### Records supplied ###

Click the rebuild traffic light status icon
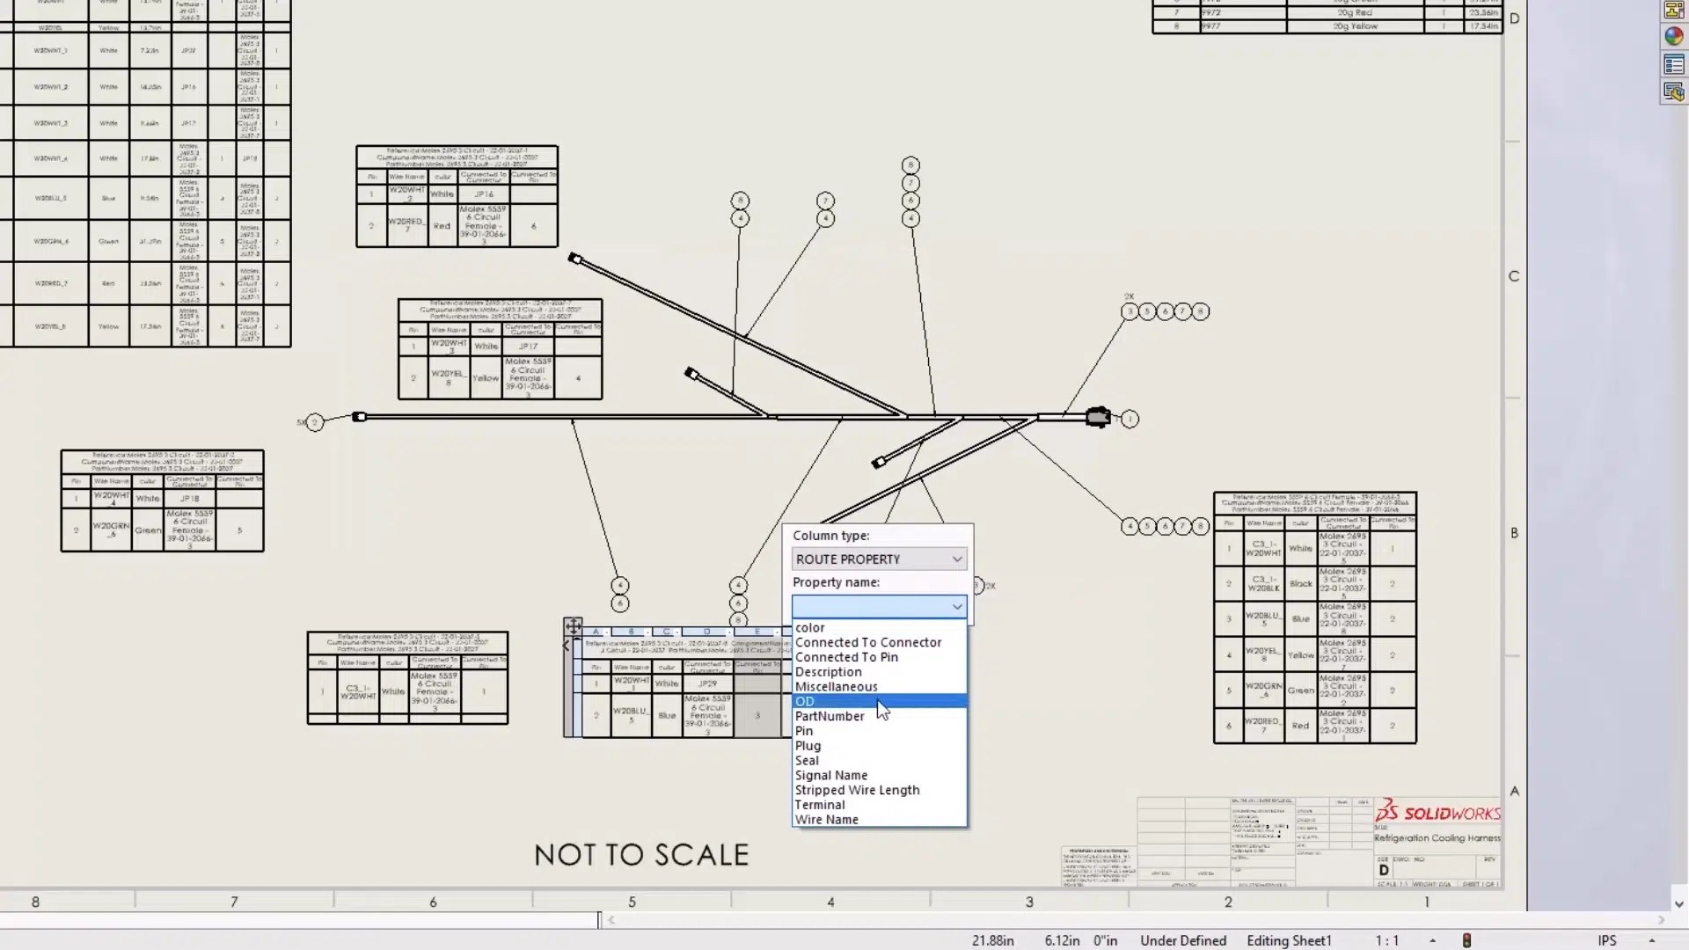This screenshot has height=950, width=1689. point(1466,940)
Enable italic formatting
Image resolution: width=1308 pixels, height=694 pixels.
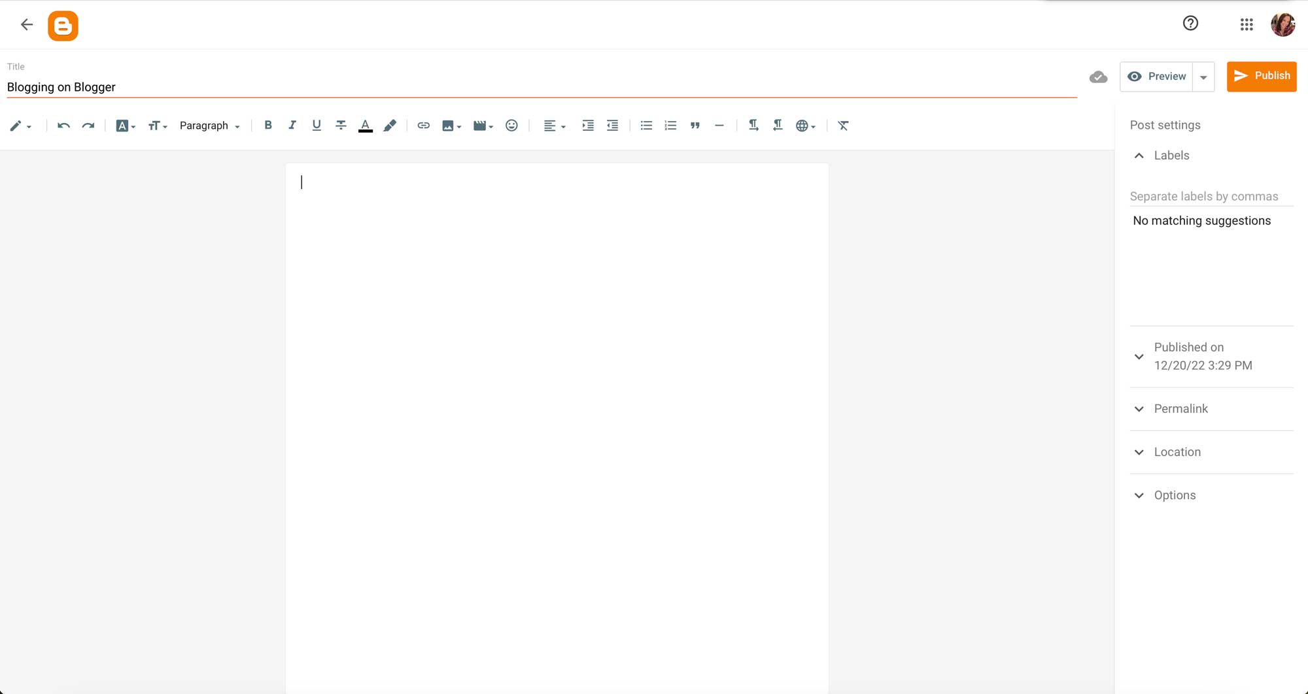click(292, 125)
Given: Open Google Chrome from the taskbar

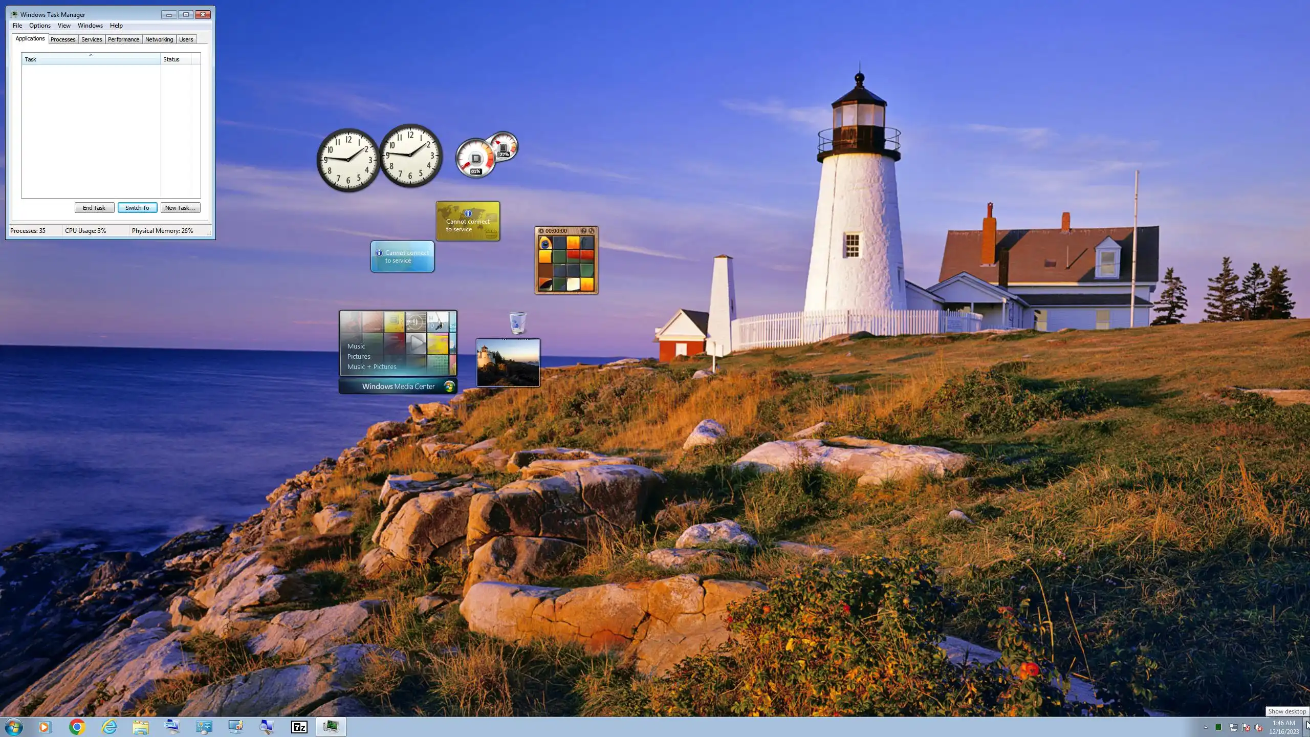Looking at the screenshot, I should 77,727.

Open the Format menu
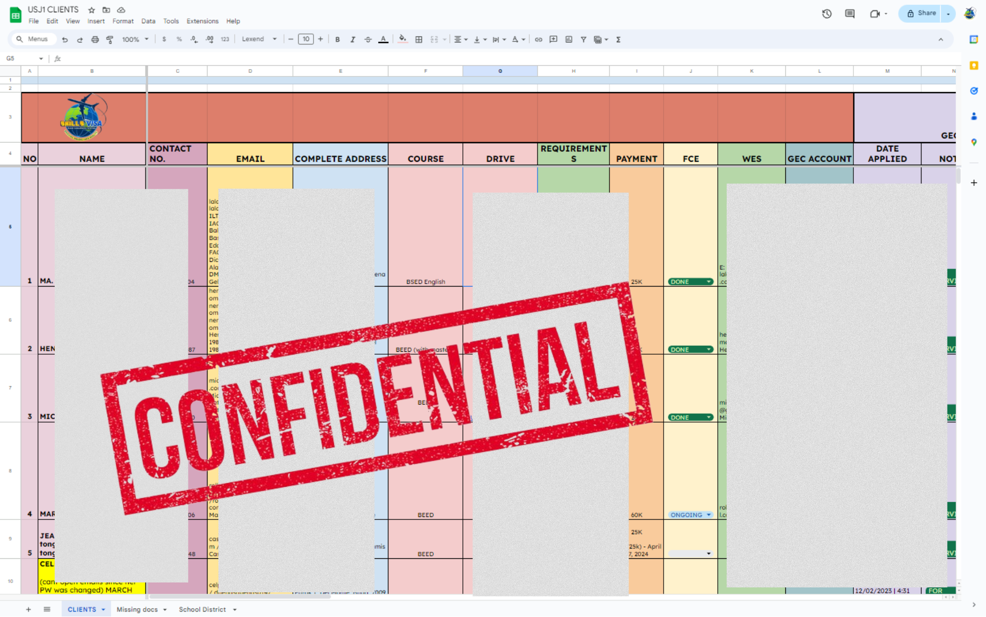pos(123,21)
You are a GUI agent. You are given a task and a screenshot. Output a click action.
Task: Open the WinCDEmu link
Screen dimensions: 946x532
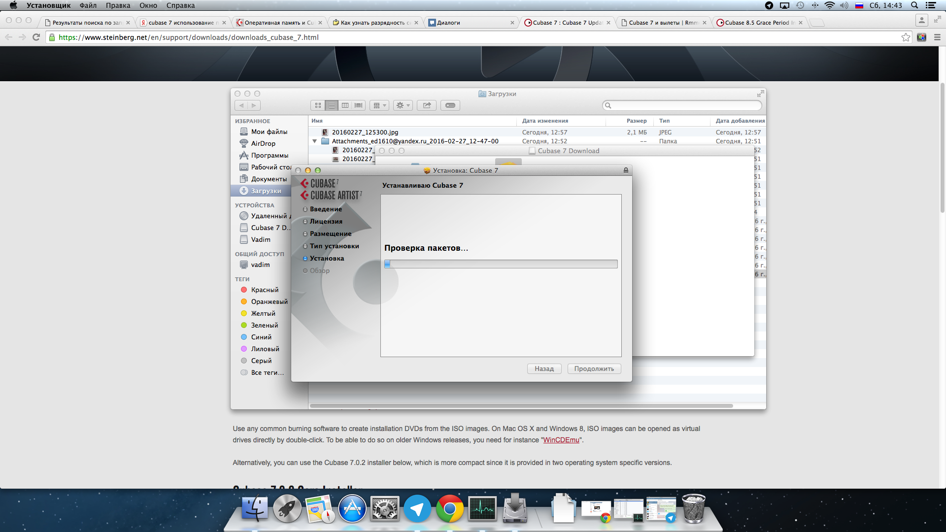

###

▶ [What needs to be done] The line that contains "Enable italic formatting" begins the range and the last line of the entries ends it; print that range exactly, without pictures.

▶ [Problem solution]
Enable italic formatting
Image resolution: width=1308 pixels, height=694 pixels.
click(292, 125)
Given: Open Google Chrome from the taskbar

Looking at the screenshot, I should 77,727.

Open the Format menu
pos(123,21)
You are a GUI agent. You are given a task and a screenshot. Output a click action.
Task: Open the WinCDEmu link
Screen dimensions: 946x532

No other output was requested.